A consideration is a legal term used to describe the exchange of something of value for something else or for a service.3 min read

A consideration is an essential element in contract formation. A consideration is a legal term used to describe the exchange of something of value for something else or for a service. A consideration does not have to be money. The other important factor regarding considerations is that you do not have to meet someone else's standard of value. This means if an agreement has been made between neighbors to exchange a child's bicycle for an antique plate collection, the agreement holds regardless of the value appearing unequal.

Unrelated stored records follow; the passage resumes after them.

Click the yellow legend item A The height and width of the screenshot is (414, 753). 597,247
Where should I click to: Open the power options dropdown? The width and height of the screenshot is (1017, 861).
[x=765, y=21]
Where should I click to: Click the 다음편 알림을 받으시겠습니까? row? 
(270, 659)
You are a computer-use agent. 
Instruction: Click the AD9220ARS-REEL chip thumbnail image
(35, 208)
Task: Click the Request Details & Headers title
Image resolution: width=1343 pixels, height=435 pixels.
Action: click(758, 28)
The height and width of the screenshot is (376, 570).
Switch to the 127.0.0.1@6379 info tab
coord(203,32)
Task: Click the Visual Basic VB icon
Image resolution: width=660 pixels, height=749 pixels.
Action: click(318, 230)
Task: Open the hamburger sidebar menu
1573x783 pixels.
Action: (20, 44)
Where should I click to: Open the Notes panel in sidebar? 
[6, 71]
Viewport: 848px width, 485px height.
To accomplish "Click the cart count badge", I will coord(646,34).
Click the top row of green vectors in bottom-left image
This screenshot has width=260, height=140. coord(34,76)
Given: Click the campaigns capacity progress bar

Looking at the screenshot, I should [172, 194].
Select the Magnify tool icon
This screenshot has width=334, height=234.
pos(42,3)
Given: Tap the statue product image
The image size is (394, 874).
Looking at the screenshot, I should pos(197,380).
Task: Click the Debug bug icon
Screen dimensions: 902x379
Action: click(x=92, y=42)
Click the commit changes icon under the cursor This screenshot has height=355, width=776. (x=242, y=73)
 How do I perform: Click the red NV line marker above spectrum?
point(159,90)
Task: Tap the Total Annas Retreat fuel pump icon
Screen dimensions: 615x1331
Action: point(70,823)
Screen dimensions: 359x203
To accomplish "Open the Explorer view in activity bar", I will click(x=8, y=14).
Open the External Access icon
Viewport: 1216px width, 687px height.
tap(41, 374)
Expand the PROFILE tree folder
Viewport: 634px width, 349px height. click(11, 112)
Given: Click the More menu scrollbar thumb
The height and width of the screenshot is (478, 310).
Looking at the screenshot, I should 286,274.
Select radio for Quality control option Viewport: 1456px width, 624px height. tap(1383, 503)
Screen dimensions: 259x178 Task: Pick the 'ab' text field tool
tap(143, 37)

In contract law, consideration explains the benefit of what is each party is receiving. To be legally binding, all parties in the contract must receive something from the consideration. A basic example of consideration is when, in exchange for payment, you receive an item of clothing.

What Is Consideration?

The legal definition of consideration is based on the concept of "bargained-for-exchange," where the parties of the contract agree to the exchange of something of value. In a valid contract, the consideration is the portion that explains the legal value that will be exchanged. The term "value" does not mean only money can be exchanged. Consideration can be any of the following:

  • Physical objects.
  • Services.
  • Promised actions.
  • A promise to not partake in future actions.

The value of the consideration can be a right, interest, or benefit going from one party to another party. Conversely, it can be some kind of forbearance, loss, detriment or responsibility that the other party gives, suffers, or undertakes. The value of the consideration only needs to be of adequate value, meaning the parties can make their own bargains. The consideration cannot be based on past actions.

If a pre-existing agreement between the parties exists, this cannot be used as the consideration legally. When the consideration is agreed to by both parties, the contract is considered binding. Most contracts include a statement at the beginning of the contract, like "for good and valuable consideration" or similar. Frequently this statement is incorrectly seen as fulfilling the requirements of contractual consideration. This is true in most states.